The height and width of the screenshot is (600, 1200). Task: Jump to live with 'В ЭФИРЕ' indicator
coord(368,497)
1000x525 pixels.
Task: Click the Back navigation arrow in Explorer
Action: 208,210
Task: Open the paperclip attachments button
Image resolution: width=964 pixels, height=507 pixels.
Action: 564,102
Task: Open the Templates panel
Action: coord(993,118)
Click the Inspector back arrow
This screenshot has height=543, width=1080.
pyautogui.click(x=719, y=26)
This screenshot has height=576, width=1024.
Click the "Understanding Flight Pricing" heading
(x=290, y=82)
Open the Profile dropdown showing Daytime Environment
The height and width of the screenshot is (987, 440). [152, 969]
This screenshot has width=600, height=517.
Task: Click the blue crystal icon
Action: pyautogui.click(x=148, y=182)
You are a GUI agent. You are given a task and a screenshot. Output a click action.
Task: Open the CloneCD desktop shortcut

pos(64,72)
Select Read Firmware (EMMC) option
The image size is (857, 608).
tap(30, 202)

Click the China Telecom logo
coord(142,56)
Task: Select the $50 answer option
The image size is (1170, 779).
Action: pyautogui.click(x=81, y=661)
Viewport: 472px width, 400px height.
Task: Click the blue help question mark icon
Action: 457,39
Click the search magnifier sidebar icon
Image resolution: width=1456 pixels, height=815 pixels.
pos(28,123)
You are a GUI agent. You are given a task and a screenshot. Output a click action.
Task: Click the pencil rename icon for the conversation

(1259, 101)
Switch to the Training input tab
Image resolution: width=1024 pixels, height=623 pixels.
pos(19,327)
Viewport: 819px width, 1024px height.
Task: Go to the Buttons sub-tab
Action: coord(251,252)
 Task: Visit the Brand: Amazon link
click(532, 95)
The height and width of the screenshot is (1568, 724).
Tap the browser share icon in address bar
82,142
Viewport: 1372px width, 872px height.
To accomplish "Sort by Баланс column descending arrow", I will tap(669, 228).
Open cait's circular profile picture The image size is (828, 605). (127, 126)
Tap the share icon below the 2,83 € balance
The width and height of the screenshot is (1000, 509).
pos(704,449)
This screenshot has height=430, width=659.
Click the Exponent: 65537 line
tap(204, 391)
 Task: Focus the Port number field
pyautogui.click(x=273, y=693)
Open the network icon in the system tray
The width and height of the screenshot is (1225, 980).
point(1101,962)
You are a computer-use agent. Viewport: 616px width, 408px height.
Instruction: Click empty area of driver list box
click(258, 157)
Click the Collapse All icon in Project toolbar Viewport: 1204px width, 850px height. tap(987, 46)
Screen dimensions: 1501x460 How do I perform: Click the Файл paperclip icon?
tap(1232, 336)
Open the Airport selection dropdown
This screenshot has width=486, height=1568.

···

* **Exercise**:
Would you retype the records above without changing a word?

* **Finished task**:
The height and width of the screenshot is (600, 1200). Task: Jump to live with 'В ЭФИРЕ' indicator
coord(368,497)
1000x525 pixels.
Task: Click the Back navigation arrow in Explorer
Action: 208,210
Task: Open the paperclip attachments button
Image resolution: width=964 pixels, height=507 pixels.
Action: 564,102
Task: Open the Templates panel
Action: coord(993,118)
Click the Inspector back arrow
This screenshot has height=543, width=1080.
pyautogui.click(x=719, y=26)
This screenshot has height=576, width=1024.
Click the "Understanding Flight Pricing" heading
(x=290, y=82)
Open the Profile dropdown showing Daytime Environment
The height and width of the screenshot is (987, 440). [152, 969]
This screenshot has width=600, height=517.
Task: Click the blue crystal icon
Action: pyautogui.click(x=148, y=182)
You are a GUI agent. You are given a task and a screenshot. Output a click action.
Task: Open the CloneCD desktop shortcut

pos(64,72)
Select Read Firmware (EMMC) option
The image size is (857, 608).
tap(30, 202)

Click the China Telecom logo
coord(142,56)
Task: Select the $50 answer option
The image size is (1170, 779).
Action: pyautogui.click(x=81, y=661)
Viewport: 472px width, 400px height.
Task: Click the blue help question mark icon
Action: 457,39
Click the search magnifier sidebar icon
Image resolution: width=1456 pixels, height=815 pixels.
pos(28,123)
You are a GUI agent. You are given a task and a screenshot. Output a click action.
Task: Click the pencil rename icon for the conversation

(1259, 101)
Switch to the Training input tab
Image resolution: width=1024 pixels, height=623 pixels.
pos(19,327)
Viewport: 819px width, 1024px height.
Task: Go to the Buttons sub-tab
Action: coord(251,252)
 Task: Visit the Brand: Amazon link
click(532, 95)
The height and width of the screenshot is (1568, 724).
Tap the browser share icon in address bar
82,142
Viewport: 1372px width, 872px height.
To accomplish "Sort by Баланс column descending arrow", I will tap(669, 228).
Open cait's circular profile picture The image size is (828, 605). (127, 126)
Tap the share icon below the 2,83 € balance
The width and height of the screenshot is (1000, 509).
pos(704,449)
This screenshot has height=430, width=659.
Click the Exponent: 65537 line
tap(204, 391)
 Task: Focus the Port number field
pyautogui.click(x=273, y=693)
Open the network icon in the system tray
The width and height of the screenshot is (1225, 980).
point(1101,962)
You are a computer-use agent. Viewport: 616px width, 408px height.
Instruction: Click empty area of driver list box
click(258, 157)
Click the Collapse All icon in Project toolbar Viewport: 1204px width, 850px height. tap(987, 46)
Screen dimensions: 1501x460 How do I perform: Click the Файл paperclip icon?
tap(1232, 336)
Open the Airport selection dropdown
This screenshot has width=486, height=1568.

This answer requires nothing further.